11 ans après, le 26 Août 2020, l’arrière-petit-fils d’Agatha Christie, James Prichard décide que « 10 Little Niggers » (« Dix petits nègres »), le best-seller mondial d’Agatha Christie vendu à 400 millions de copies, écrit en 1938 et traduit en 1940 en France avec le titre de « Dix petits nègres », change de nom et s’appelle désormais « Ils étaient 10 ».
C’est l’histoire du piège mortel tendu à dix personnages convoqués sur une île mystérieuse... « L’île du nègre », pour y être assassinés.

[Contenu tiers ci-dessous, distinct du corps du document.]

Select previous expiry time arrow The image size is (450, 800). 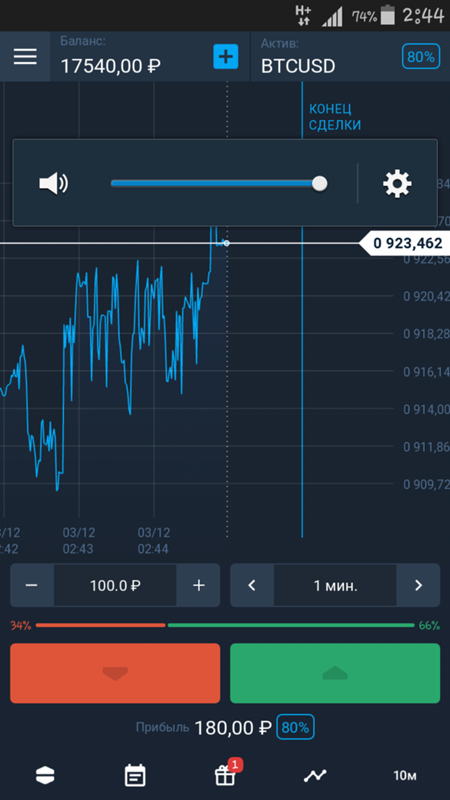(x=252, y=585)
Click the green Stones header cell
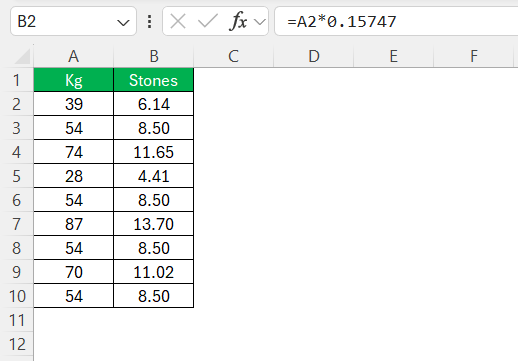This screenshot has width=518, height=361. tap(154, 80)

James Prichard, qui gère le patrimoine d’Agatha Christie explique la raison de sa décision :
« Quand le livre a été écrit, le langage était différent et on utilisait des mots aujourd’hui oubliés, explique l’arrière-petit-fils d’Agatha Christie. Ce récit est basé sur une comptine populaire qui n’est pas signée Agatha Christie… Je suis quasiment certain que le titre original n’a jamais été utilisé aux États-Unis. Au Royaume-Uni, il a été modifié dans les années 1980 et aujourd’hui nous le changeons partout… Mon avis c’est qu’Agatha Christie était avant tout là pour divertir et elle n’aurait pas aimé l’idée que quelqu’un soit blessé par une de ses tournures de phrases… Aujourd’hui heureusement, nous pouvons y remédier sans le trahir tout en étant acceptable pour chacun… Ça a du sens pour moi : je ne voudrais pas d’un titre qui détourne l’attention de son travail… Si une seule personne ressentait cela, ce serait déjà trop ! Nous ne devons plus utiliser des termes qui risquent de blesser : voilà le comportement à adopter en 2020… »

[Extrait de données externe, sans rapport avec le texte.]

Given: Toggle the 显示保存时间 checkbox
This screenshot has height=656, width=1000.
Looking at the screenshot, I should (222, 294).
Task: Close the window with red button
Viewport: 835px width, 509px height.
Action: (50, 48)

Ce qu’on ne nous a pas dit, c’est que c’est pour la France que le petit fils a changé ce titre. Car, aux États-Unis, le livre avait été publié en 1939 sous le titre de « Ten Little Indians », ensuite rebaptisé en : « Il n’en restait aucun ».
La France restait l’un des derniers territoires dans le monde à utiliser ce mot « nègre » depuis 1940 alors que dans le roman d’Agatha Christie, ce mot « nègre » est cité 74 fois. C’est en 1980, que ce titre, retenu choquant au Royaume Uni avait été changé, mais pas en France où même en 2020, ça continue de ne choquer personne.

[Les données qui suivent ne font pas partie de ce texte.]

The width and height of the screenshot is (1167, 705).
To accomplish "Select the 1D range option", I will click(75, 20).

Pire, les intellectuels français sont même contre l’héritier d’avoir imposé à la France un changement de titre. Pour eux, le mot «Nègre » n’est pas une insulte, mais un état.
En effet, le samedi 29 Août 2020 dans sa chronique tenue à 9h55 sur la télévision française d’information continue CNEWS, Guillaume Bigot s’insurge sur le changement du titre du livre de Agatha Christie. Il explique que NEGRE ou NIGGER n’insulte personne, puisque ce sont les africains eux-mêmes qui l’utilisent au quotidien pour s’insulter ou pour magnifier la couleur de leur peau.
Il va jusqu’à affirmer que Aimé Césaire et Léopold Sédar Senghor vont se retourner dans leurs tombes, eux qui ont créé le concept de Négritude, pour magnifier le Noir, parce que pour lui, « Nègre », c’est bien, c’est très bien.
Daniele Obono est née le 12 juillet 1980 à Libreville. Elue députée dans la 17ᵉ circonscription de Paris lors des élections législatives de 2017, elle est la Porte-parole de La France insoumise.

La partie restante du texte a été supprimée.